══ TASK INPUT ══

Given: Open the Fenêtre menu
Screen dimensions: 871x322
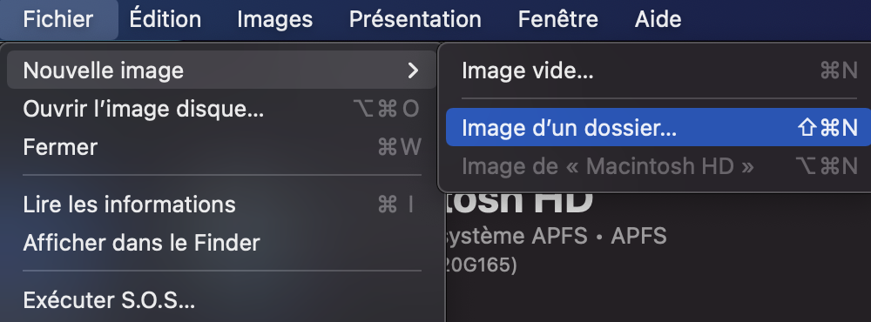Looking at the screenshot, I should click(x=557, y=19).
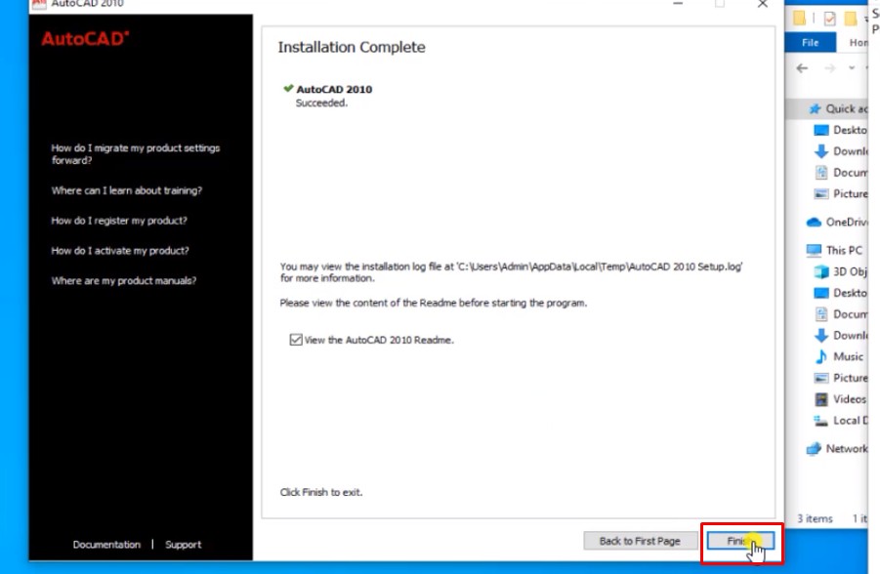The height and width of the screenshot is (574, 880).
Task: Open 'Where can I learn about training?'
Action: coord(126,190)
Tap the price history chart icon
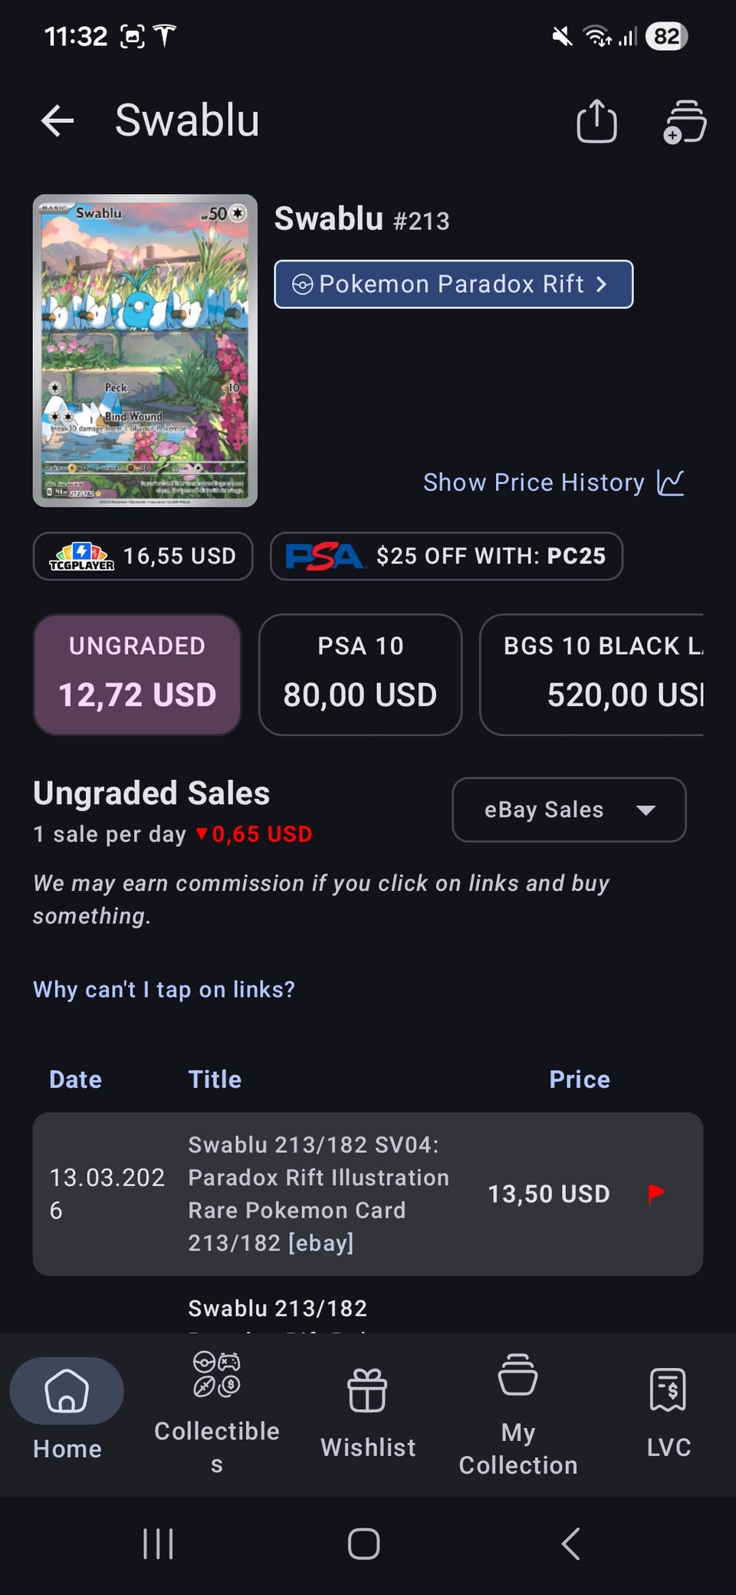Screen dimensions: 736x1595 (670, 482)
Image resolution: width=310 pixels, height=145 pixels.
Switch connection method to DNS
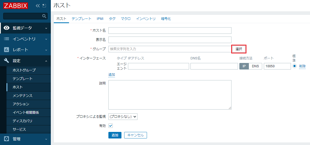coord(255,66)
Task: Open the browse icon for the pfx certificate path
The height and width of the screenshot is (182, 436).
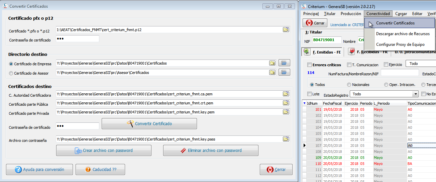Action: click(x=286, y=29)
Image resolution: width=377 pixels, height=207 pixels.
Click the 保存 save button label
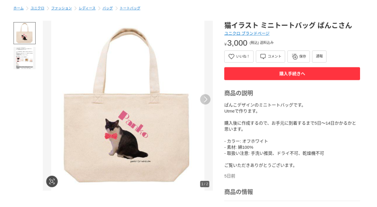point(303,56)
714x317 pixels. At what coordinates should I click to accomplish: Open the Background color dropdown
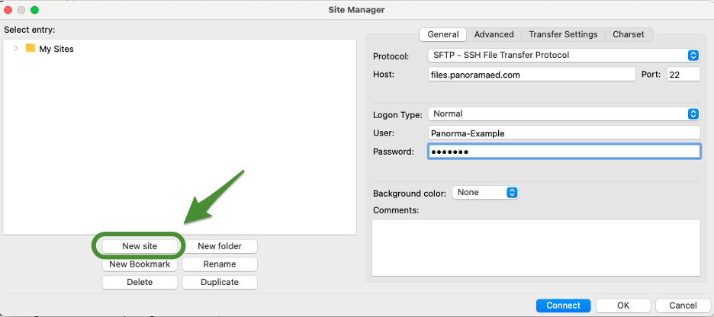tap(485, 193)
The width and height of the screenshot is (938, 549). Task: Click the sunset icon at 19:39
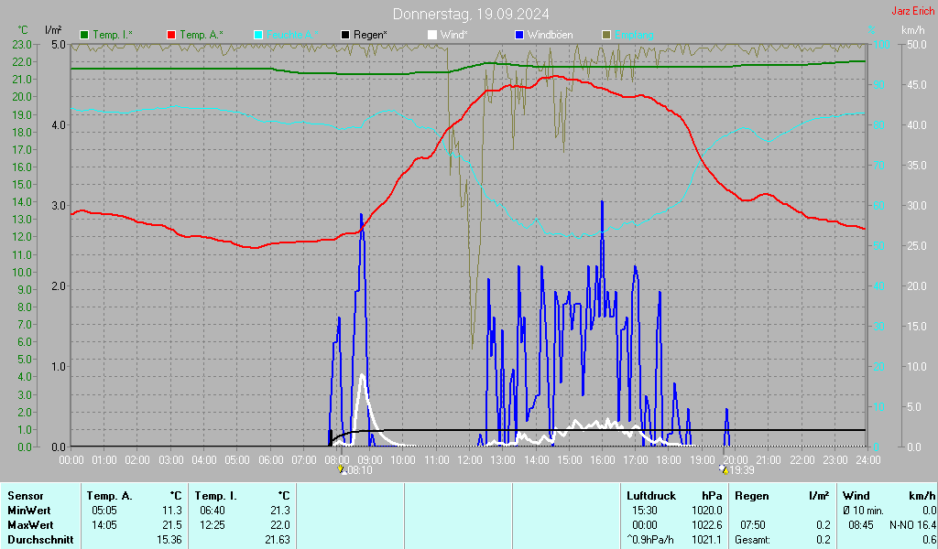tap(723, 469)
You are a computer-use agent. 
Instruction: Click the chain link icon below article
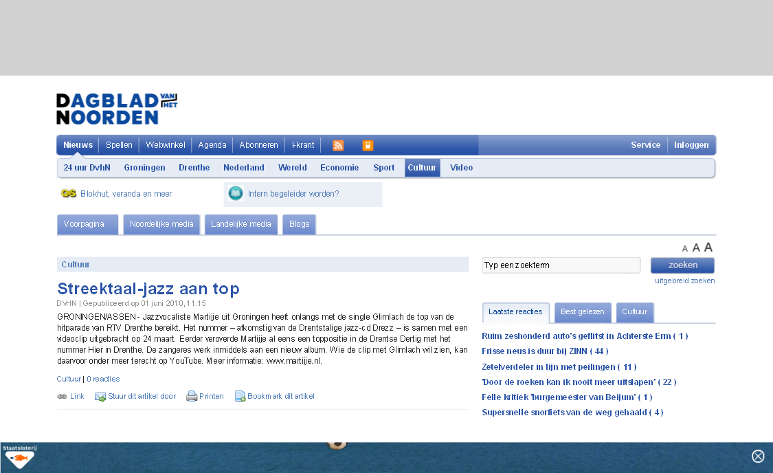point(62,396)
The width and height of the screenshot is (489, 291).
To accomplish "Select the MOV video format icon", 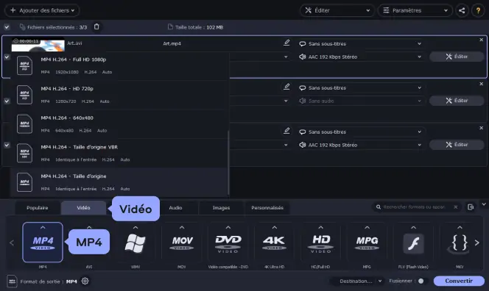I will pos(182,243).
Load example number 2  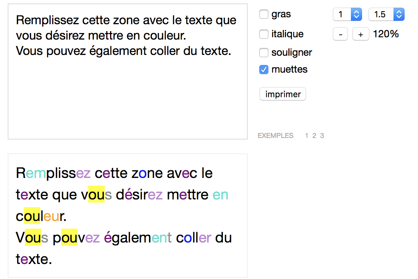[x=314, y=136]

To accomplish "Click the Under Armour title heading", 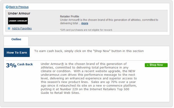I will (x=19, y=13).

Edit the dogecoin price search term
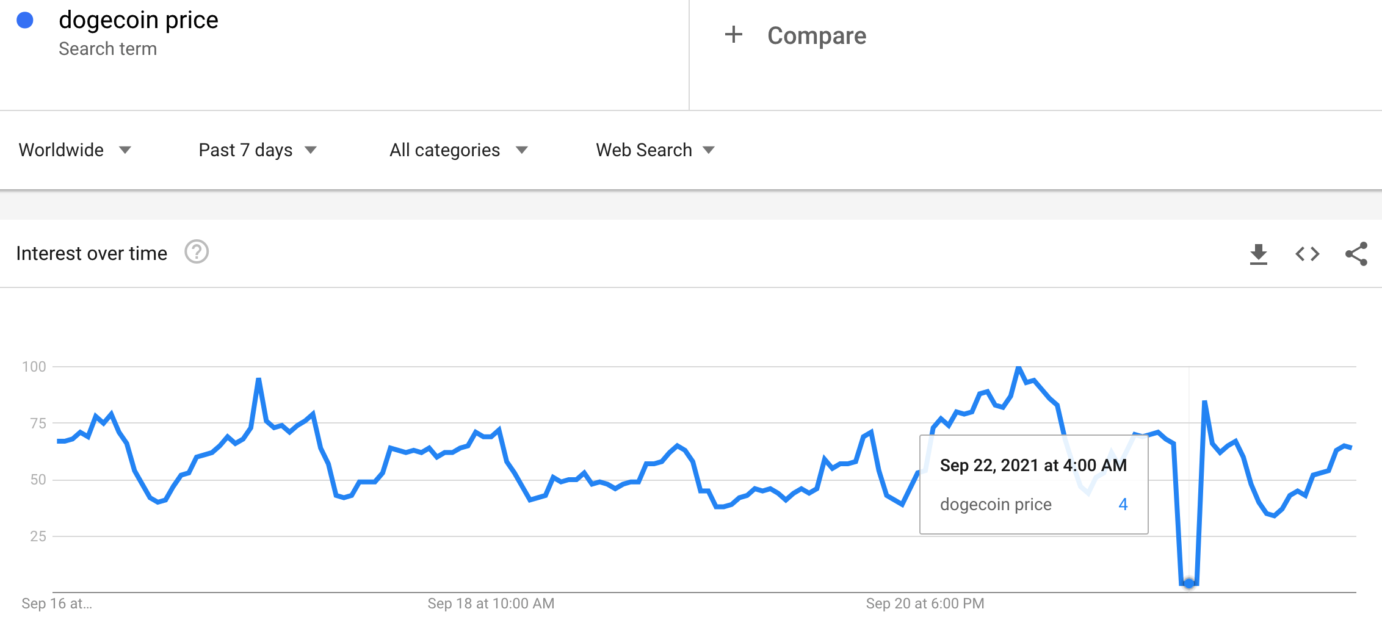coord(139,20)
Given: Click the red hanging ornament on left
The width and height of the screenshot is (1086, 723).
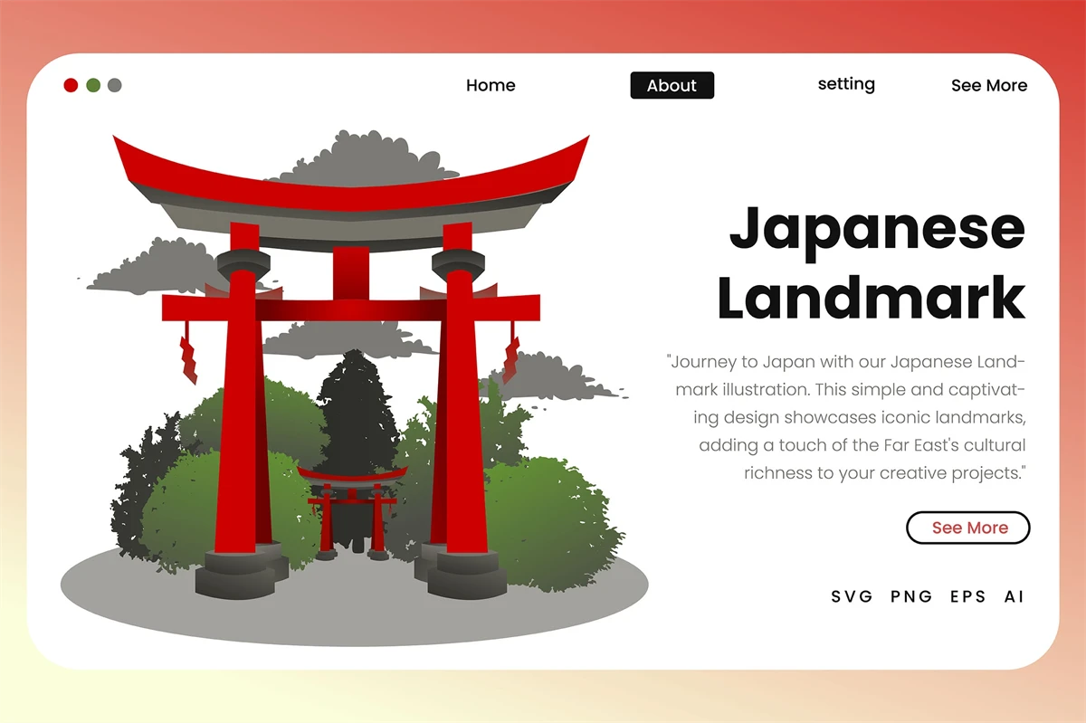Looking at the screenshot, I should point(188,357).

═══

▸ GIVEN INSTRUCTION
Reproduce every row from the line containing "Edit the dogecoin price search term" down to the end of the rows, keeping each line as it appears and leaving out the pictures.

▸ TASK OUTPUT
Edit the dogecoin price search term
coord(139,20)
Given: Click the red hanging ornament on left
The width and height of the screenshot is (1086, 723).
Looking at the screenshot, I should point(188,357).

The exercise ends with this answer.